__Record excerpts__.
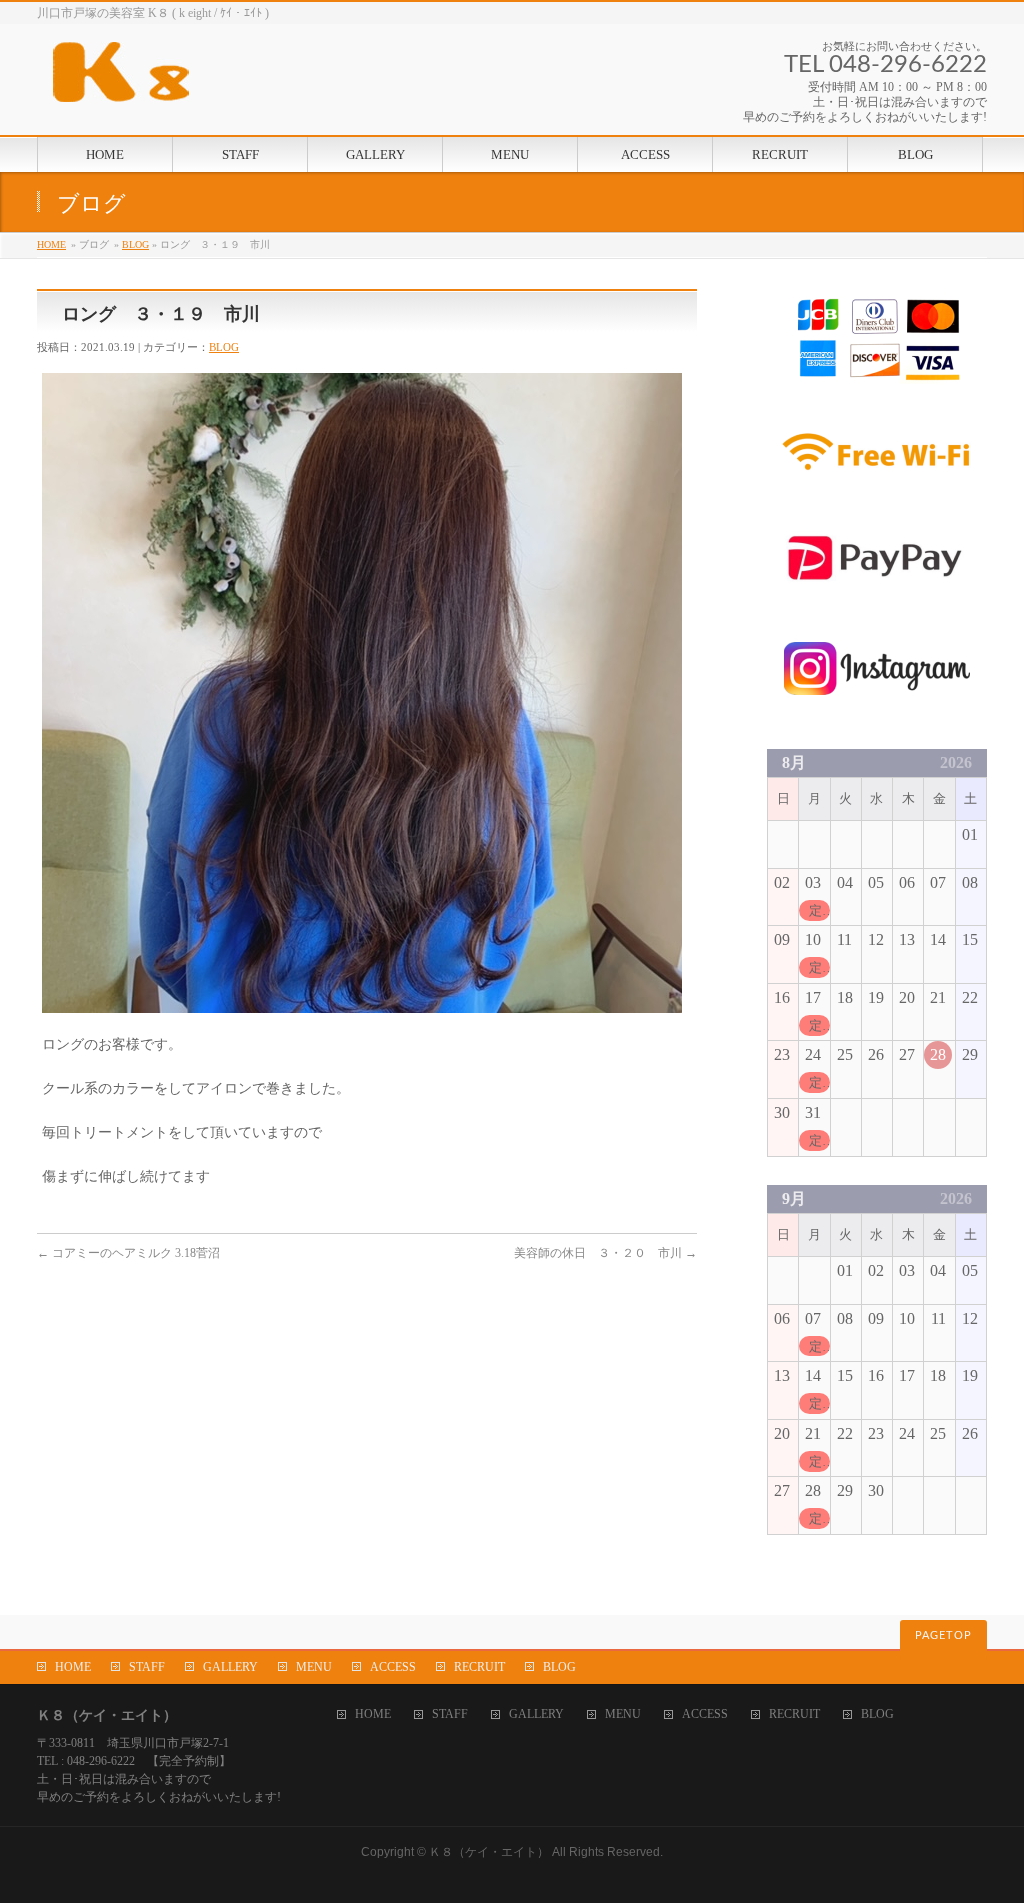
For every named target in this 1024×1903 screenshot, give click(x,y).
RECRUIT (479, 1667)
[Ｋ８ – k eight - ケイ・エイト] (212, 79)
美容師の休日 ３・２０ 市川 (605, 1253)
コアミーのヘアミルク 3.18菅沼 (128, 1253)
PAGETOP (943, 1635)
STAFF (147, 1667)
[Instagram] (877, 708)
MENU (314, 1667)
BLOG (135, 244)
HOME (51, 244)
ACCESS (393, 1667)
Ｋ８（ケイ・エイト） (489, 1852)
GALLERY (230, 1667)
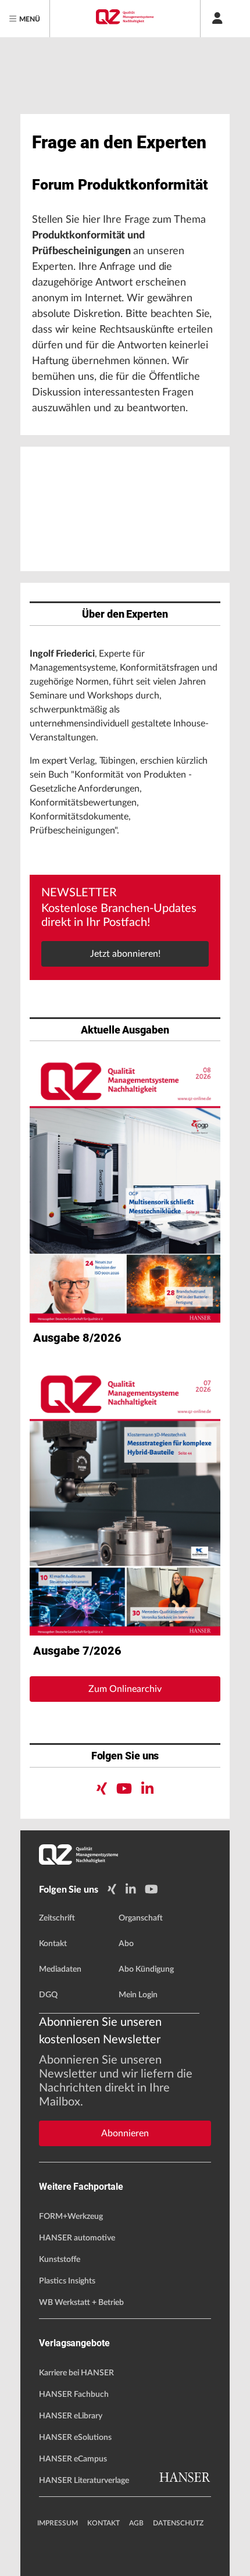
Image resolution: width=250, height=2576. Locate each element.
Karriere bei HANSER (76, 2373)
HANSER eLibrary (70, 2416)
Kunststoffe (59, 2260)
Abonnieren (125, 2133)
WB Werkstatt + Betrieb (81, 2303)
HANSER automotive (77, 2238)
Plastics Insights (67, 2281)
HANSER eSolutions (75, 2438)
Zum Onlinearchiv (125, 1689)
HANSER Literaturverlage (84, 2481)
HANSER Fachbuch (74, 2394)
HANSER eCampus (73, 2459)
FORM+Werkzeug (71, 2216)
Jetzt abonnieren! (125, 954)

__Written task__.
Quote everything from the line containing "WB Werkstatt + Betrieb (81, 2303)" down to the end of the material, word for word.

__Answer to this task__.
WB Werkstatt + Betrieb (81, 2303)
HANSER automotive (77, 2238)
Plastics Insights (67, 2281)
HANSER eSolutions (75, 2438)
Zum Onlinearchiv (125, 1689)
HANSER Literaturverlage (84, 2481)
HANSER Fachbuch (74, 2394)
HANSER eCampus (73, 2459)
FORM+Werkzeug (71, 2216)
Jetzt abonnieren! (125, 954)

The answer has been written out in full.